## Do this
Convert every line of the records below into a JSON list of strings, one string per line, leaving out blank lines.

## Stored records
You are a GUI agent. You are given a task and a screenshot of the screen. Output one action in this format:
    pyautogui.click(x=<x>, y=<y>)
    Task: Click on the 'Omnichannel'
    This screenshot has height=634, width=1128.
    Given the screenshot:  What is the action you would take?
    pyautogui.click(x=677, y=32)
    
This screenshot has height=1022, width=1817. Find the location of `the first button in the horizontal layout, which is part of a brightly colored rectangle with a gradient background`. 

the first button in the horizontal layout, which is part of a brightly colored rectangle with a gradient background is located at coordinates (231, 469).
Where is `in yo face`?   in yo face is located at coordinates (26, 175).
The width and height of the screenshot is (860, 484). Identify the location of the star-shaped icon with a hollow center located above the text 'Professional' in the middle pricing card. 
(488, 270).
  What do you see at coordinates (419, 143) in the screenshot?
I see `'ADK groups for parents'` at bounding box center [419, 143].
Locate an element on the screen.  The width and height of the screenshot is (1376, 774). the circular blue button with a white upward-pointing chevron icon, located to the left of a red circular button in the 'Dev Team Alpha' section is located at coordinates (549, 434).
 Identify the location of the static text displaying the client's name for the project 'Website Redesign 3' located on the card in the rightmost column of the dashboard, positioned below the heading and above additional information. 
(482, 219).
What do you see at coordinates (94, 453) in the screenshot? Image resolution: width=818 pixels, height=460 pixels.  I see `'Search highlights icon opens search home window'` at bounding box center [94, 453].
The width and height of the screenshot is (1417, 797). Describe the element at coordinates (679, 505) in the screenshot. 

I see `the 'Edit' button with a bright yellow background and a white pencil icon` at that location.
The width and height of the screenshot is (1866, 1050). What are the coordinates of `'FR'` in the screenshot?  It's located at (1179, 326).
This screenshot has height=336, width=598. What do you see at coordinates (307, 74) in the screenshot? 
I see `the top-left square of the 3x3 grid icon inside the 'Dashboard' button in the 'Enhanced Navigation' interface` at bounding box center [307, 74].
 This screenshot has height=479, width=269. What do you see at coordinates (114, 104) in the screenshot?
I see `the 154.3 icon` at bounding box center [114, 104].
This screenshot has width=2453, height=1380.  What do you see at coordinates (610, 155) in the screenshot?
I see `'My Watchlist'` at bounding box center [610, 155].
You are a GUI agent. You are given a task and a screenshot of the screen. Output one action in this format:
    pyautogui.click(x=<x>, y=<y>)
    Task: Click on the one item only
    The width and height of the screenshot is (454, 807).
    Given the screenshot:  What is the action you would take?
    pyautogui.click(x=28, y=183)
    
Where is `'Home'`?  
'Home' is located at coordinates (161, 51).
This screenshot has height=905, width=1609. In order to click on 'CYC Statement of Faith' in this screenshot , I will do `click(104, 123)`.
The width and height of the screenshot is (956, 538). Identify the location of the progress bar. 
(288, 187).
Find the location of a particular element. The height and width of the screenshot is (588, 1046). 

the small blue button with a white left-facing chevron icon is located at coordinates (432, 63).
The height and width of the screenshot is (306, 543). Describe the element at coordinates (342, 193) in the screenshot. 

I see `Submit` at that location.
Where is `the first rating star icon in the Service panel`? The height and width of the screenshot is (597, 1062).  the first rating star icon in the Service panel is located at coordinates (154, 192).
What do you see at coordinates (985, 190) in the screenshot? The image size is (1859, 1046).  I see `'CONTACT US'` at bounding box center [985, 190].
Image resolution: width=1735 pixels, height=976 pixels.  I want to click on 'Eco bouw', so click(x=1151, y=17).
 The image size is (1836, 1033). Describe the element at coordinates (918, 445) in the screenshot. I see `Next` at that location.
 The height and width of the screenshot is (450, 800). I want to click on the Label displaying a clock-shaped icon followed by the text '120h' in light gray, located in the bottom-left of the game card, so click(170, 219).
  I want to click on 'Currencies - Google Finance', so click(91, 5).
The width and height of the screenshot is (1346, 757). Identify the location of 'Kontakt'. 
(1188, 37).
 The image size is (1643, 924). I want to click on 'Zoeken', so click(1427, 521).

## Exercise result
[
  "You are a GUI agent. You are given a task and a screenshot of the screen. Output one action in this format:",
  "    pyautogui.click(x=<x>, y=<y>)",
  "    Task: Click on the 'Omnichannel'",
  "    This screenshot has height=634, width=1128.",
  "    Given the screenshot:  What is the action you would take?",
  "    pyautogui.click(x=677, y=32)",
  "This screenshot has height=1022, width=1817. Find the location of `the first button in the horizontal layout, which is part of a brightly colored rectangle with a gradient background`. ",
  "the first button in the horizontal layout, which is part of a brightly colored rectangle with a gradient background is located at coordinates (231, 469).",
  "Where is `in yo face`?   in yo face is located at coordinates (26, 175).",
  "The width and height of the screenshot is (860, 484). Identify the location of the star-shaped icon with a hollow center located above the text 'Professional' in the middle pricing card. ",
  "(488, 270).",
  "  What do you see at coordinates (419, 143) in the screenshot?",
  "I see `'ADK groups for parents'` at bounding box center [419, 143].",
  "Locate an element on the screen.  The width and height of the screenshot is (1376, 774). the circular blue button with a white upward-pointing chevron icon, located to the left of a red circular button in the 'Dev Team Alpha' section is located at coordinates (549, 434).",
  " Identify the location of the static text displaying the client's name for the project 'Website Redesign 3' located on the card in the rightmost column of the dashboard, positioned below the heading and above additional information. ",
  "(482, 219).",
  "What do you see at coordinates (94, 453) in the screenshot? Image resolution: width=818 pixels, height=460 pixels.  I see `'Search highlights icon opens search home window'` at bounding box center [94, 453].",
  "The width and height of the screenshot is (1417, 797). Describe the element at coordinates (679, 505) in the screenshot. ",
  "I see `the 'Edit' button with a bright yellow background and a white pencil icon` at that location.",
  "The width and height of the screenshot is (1866, 1050). What are the coordinates of `'FR'` in the screenshot?  It's located at (1179, 326).",
  "This screenshot has height=336, width=598. What do you see at coordinates (307, 74) in the screenshot? ",
  "I see `the top-left square of the 3x3 grid icon inside the 'Dashboard' button in the 'Enhanced Navigation' interface` at bounding box center [307, 74].",
  " This screenshot has height=479, width=269. What do you see at coordinates (114, 104) in the screenshot?",
  "I see `the 154.3 icon` at bounding box center [114, 104].",
  "This screenshot has width=2453, height=1380.  What do you see at coordinates (610, 155) in the screenshot?",
  "I see `'My Watchlist'` at bounding box center [610, 155].",
  "You are a GUI agent. You are given a task and a screenshot of the screen. Output one action in this format:",
  "    pyautogui.click(x=<x>, y=<y>)",
  "    Task: Click on the one item only",
  "    The width and height of the screenshot is (454, 807).",
  "    Given the screenshot:  What is the action you would take?",
  "    pyautogui.click(x=28, y=183)",
  "Where is `'Home'`?  ",
  "'Home' is located at coordinates (161, 51).",
  "This screenshot has height=905, width=1609. In order to click on 'CYC Statement of Faith' in this screenshot , I will do `click(104, 123)`.",
  "The width and height of the screenshot is (956, 538). Identify the location of the progress bar. ",
  "(288, 187).",
  "Find the location of a particular element. The height and width of the screenshot is (588, 1046). ",
  "the small blue button with a white left-facing chevron icon is located at coordinates (432, 63).",
  "The height and width of the screenshot is (306, 543). Describe the element at coordinates (342, 193) in the screenshot. ",
  "I see `Submit` at that location.",
  "Where is `the first rating star icon in the Service panel`? The height and width of the screenshot is (597, 1062).  the first rating star icon in the Service panel is located at coordinates (154, 192).",
  "What do you see at coordinates (985, 190) in the screenshot? The image size is (1859, 1046).  I see `'CONTACT US'` at bounding box center [985, 190].",
  "Image resolution: width=1735 pixels, height=976 pixels.  I want to click on 'Eco bouw', so click(x=1151, y=17).",
  " The image size is (1836, 1033). Describe the element at coordinates (918, 445) in the screenshot. I see `Next` at that location.",
  " The height and width of the screenshot is (450, 800). I want to click on the Label displaying a clock-shaped icon followed by the text '120h' in light gray, located in the bottom-left of the game card, so click(170, 219).",
  "  I want to click on 'Currencies - Google Finance', so click(91, 5).",
  "The width and height of the screenshot is (1346, 757). Identify the location of 'Kontakt'. ",
  "(1188, 37).",
  " The image size is (1643, 924). I want to click on 'Zoeken', so click(1427, 521)."
]